Palestra sobre Terceirização dos Serviços de Iluminação Pública

Palestra sobre Terceirização dos Serviços de Iluminação Pública

O Instituto Soma ministrou durante o 3º Encontro Técnico Sobre Iluminação Pública palestra técnica a respeito da Terceirização dos Serviços de Iluminação Pública abordando questões recorrentes a gestores públicos e privados na área.

Abaixo, um resumo dos principais pontos abordados na palestra:

Serviço Público

Art. 175. da CF: Incumbe ao Poder Público, na forma da lei, diretamente ou sob regime de concessão ou permissão, sempre através de licitação, a prestação de serviços públicos.

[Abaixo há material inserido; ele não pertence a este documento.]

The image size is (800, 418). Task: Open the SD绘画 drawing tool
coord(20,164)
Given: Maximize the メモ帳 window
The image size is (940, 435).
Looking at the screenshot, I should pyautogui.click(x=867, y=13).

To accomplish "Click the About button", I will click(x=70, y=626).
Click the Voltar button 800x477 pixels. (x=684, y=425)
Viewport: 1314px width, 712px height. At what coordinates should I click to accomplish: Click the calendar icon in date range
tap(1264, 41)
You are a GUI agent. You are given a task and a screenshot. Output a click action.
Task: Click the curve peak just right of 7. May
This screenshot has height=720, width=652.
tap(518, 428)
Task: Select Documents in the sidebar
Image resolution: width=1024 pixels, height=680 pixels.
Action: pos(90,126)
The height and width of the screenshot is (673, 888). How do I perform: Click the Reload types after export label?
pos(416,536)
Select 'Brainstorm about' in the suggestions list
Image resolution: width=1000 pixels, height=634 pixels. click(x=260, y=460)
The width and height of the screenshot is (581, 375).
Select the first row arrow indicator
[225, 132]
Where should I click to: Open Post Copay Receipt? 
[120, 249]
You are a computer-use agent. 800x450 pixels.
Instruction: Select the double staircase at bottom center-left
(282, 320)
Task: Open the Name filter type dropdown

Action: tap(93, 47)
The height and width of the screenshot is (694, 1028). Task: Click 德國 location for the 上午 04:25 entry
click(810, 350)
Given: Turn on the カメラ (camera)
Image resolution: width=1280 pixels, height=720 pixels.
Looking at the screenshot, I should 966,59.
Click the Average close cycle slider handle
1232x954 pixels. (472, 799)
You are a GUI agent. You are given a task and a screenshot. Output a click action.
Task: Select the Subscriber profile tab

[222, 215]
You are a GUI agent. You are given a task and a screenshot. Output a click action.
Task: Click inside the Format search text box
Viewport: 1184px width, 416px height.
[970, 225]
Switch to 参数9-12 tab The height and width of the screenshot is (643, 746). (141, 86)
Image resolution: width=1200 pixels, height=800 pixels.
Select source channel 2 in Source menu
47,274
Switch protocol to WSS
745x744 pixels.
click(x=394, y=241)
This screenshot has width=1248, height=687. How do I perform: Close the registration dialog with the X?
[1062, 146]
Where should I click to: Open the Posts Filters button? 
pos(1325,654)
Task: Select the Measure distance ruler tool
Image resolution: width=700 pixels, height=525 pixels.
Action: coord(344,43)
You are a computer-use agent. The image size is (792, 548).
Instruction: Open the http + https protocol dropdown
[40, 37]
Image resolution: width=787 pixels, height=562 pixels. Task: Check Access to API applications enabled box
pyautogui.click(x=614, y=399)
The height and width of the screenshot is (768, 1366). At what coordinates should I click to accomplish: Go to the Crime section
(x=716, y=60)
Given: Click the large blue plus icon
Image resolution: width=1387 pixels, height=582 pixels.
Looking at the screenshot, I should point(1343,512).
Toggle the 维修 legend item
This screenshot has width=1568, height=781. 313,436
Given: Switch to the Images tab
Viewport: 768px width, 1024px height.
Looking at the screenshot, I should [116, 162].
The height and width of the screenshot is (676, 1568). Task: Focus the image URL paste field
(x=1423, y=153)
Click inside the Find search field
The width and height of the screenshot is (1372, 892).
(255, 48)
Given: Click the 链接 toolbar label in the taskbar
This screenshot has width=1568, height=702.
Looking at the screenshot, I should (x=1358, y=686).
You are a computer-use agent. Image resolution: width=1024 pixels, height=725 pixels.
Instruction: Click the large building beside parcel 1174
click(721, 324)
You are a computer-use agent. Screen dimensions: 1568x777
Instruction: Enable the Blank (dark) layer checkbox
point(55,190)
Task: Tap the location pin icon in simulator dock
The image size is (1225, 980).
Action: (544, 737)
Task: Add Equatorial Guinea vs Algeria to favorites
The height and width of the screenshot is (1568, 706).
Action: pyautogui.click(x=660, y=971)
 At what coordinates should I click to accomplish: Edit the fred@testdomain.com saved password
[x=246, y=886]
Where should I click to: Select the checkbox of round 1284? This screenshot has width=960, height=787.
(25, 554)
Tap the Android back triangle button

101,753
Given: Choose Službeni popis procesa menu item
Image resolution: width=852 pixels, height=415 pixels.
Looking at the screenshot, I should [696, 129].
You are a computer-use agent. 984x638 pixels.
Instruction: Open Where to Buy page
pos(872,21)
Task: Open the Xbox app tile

Serviços Públicos Exclusivos do Estado

  • Titularidade do Estado
  • Pelo particular somente sob regime de concessão ou permissão

Serviços Públicos Não Exclusivos do Estado

  • Os entes privados também são titulares da atividade
  • Submetidos ao poder de polícia
  • Sob regime de fomento

Os serviços de Iluminação Pública

Art. 30. da CF.: Compete aos Municípios:
(…)
V – organizar e prestar, diretamente ou sob regime de concessão ou permissão, os serviços públicos de interesse local, incluído o de transporte coletivo, que tem caráter essencial;

Conclusão: Os serviços de iluminação Pública são serviços públicos exclusivos do Estado e somente podem ser prestados diretamente por ele ou pelo particular sob regime de concessão ou permissão

Modalidades

Concessão

  • Tradicional(Lei 8.987/95): contrato pelo qual a administração transfere a execução do serviço público, mediante tarifa paga pelo usuário
  • Patrocinada(Lei 11.079/04): quando envolver adicionalmente à tarifa cobrada dos usuários a contraprestação pecuniária do parceiro público
  • Administrativa (Lei 11.079/04): a Administração Pública seja usuária direta ou indireta, ainda que envolva execução de obra ou fornecimento ou instalação de bens, sendo remunerado pela própria Administração com verbas provenientes de impostos ou pelas formas previstas no art. 6 da lei 11.079/2004

Quanto à CIP/COSIP

“Tributo de caráter sui generis, que não se confunde com um imposto, porque sua receita se destina a finalidade específica, nem com uma taxa, por não exigir a contraprestação individualizada de um serviço ao contribuinte”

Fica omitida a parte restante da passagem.